▶ **Instruction A**: Rewrite the records from the line with "You are a GUI" to the line with "click(838, 401)", substituting "Save" for "Validate" and keeping everything else unchanged. Omit the pictures from your answer.

▶ **Extract**:
And to be sure, as I mentioned above, Luther’s resulting concept of the freedom of a Christian led to a restructuring of society. The domination of an entire continent by the medieval Roman Catholic Church broke apart. Luther made clear that whatever freedom people possess, they possess it in order to help the neighbor. Whatever position in life you had, became your vocation. The freedom that came with it was at the same time your duty to serve. Luther’s notion of freedom was too radical, however. Even for Luther. Now that he had unleashed the “demon” of liberation, how was there to remain order in society?

The solution was to take the edge off the gospel by spiritualizing it. God’s justice given to us resulting in the freedom of the Christian was mostly a spiritual justice resulting in spiritual freedom. Justification by faith became a spiritual term meaning God’s wrath no longer hovered over you; it no longer had implications for your place in society or for the way society ought to be restructured according to divine justice. Of course, it kind of makes sense that you cannot simply apply divine justice to society. People would be able to commit all kinds of crimes without having to be afraid of going to prison. But in another sense, it doesn’t make sense. Doesn’t the concept of a Christian who is free from guilt and who is liberated from the consequences of sin not entail liberation and freedom in other areas of life as well? What point is there in receiving liberation by faith while remaining a serf, or while continuing in a situation of exploitation or abuse? Such religion is the opiate of the people as Marx correctly observed.

▶ **Material provided**:

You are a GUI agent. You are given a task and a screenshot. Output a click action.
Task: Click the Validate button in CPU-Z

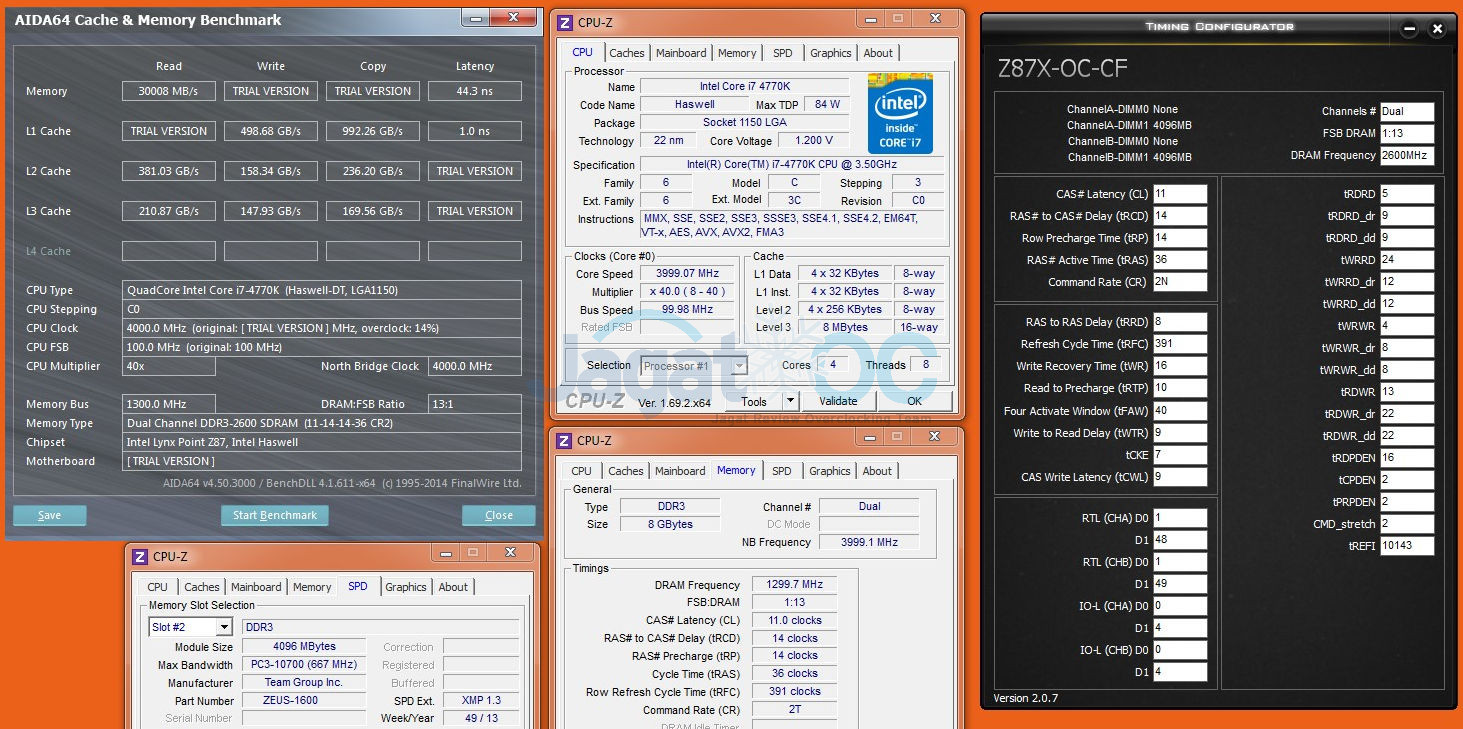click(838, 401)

...

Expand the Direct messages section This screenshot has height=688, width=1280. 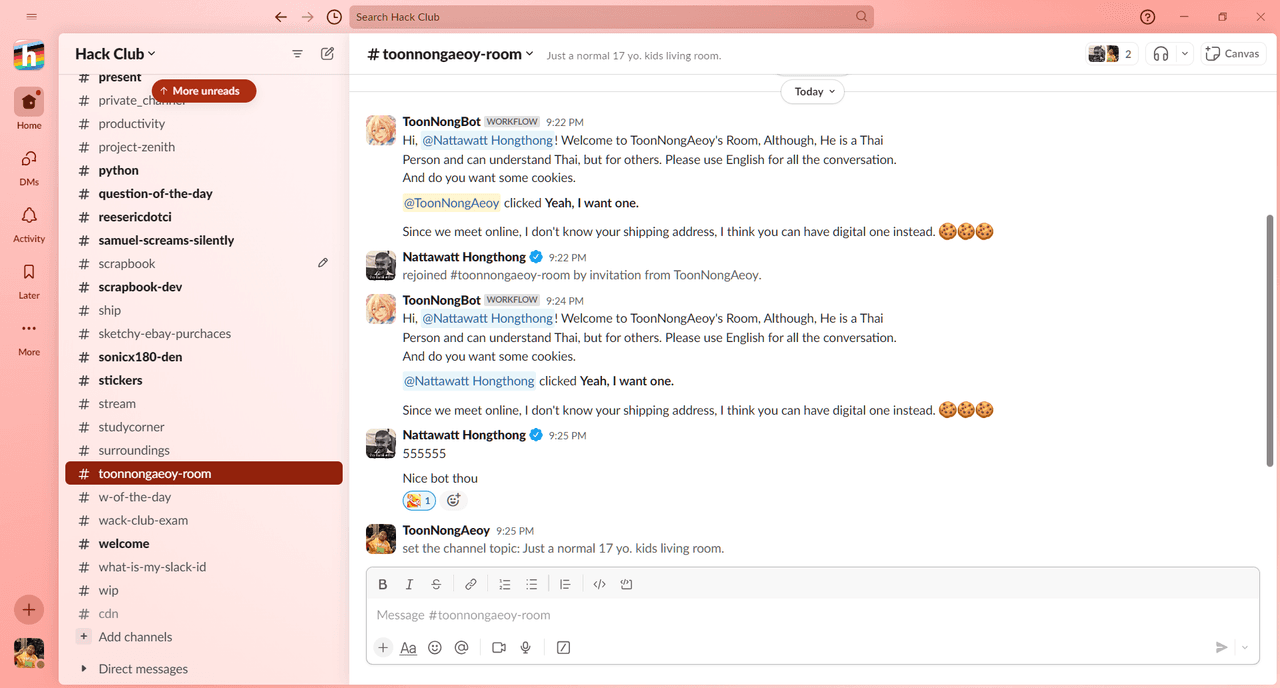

* * *

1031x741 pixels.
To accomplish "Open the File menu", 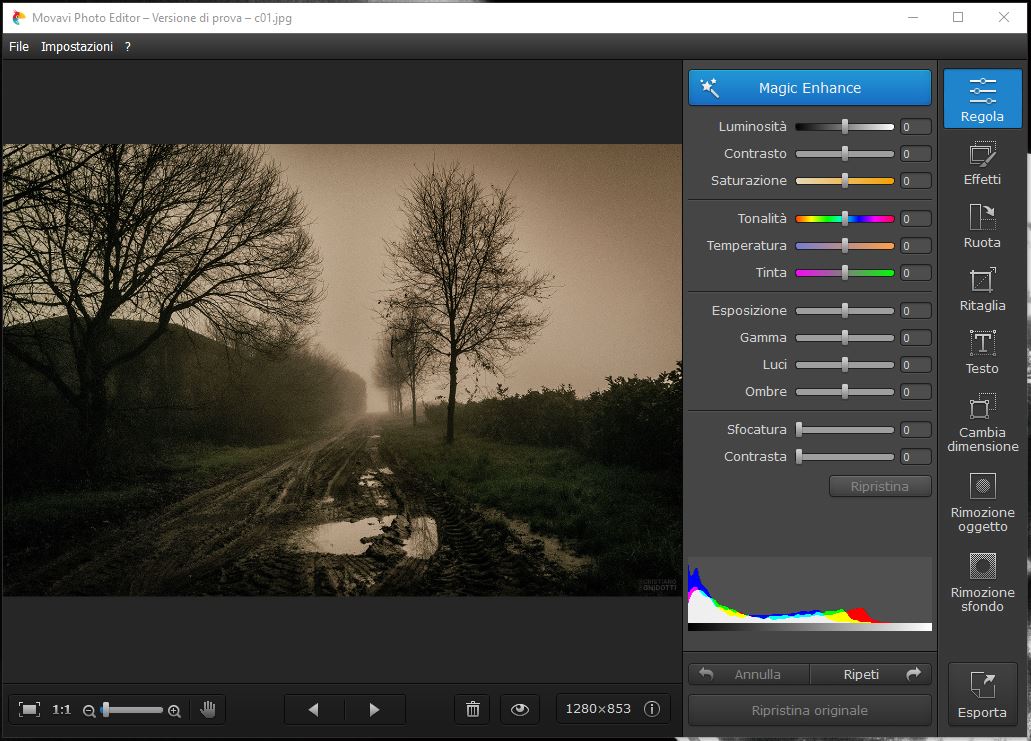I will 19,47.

▶ **Instruction B**:
Answer these questions using the passage on Luther's concept of freedom:
(i) According to the passage, what did whatever position in life a person had become?
(ii) By what means was the edge taken off the gospel?
(iii) Who is said to have correctly observed that such religion is the opiate of the people?

▶ **Right answer A**:
You are a GUI agent. You are given a task and a screenshot. Output a click action.
Task: Click the Save button in CPU-Z

click(838, 401)

▶ **Right answer B**:
(i) It became that person's vocation.
(ii) By spiritualizing it.
(iii) Marx.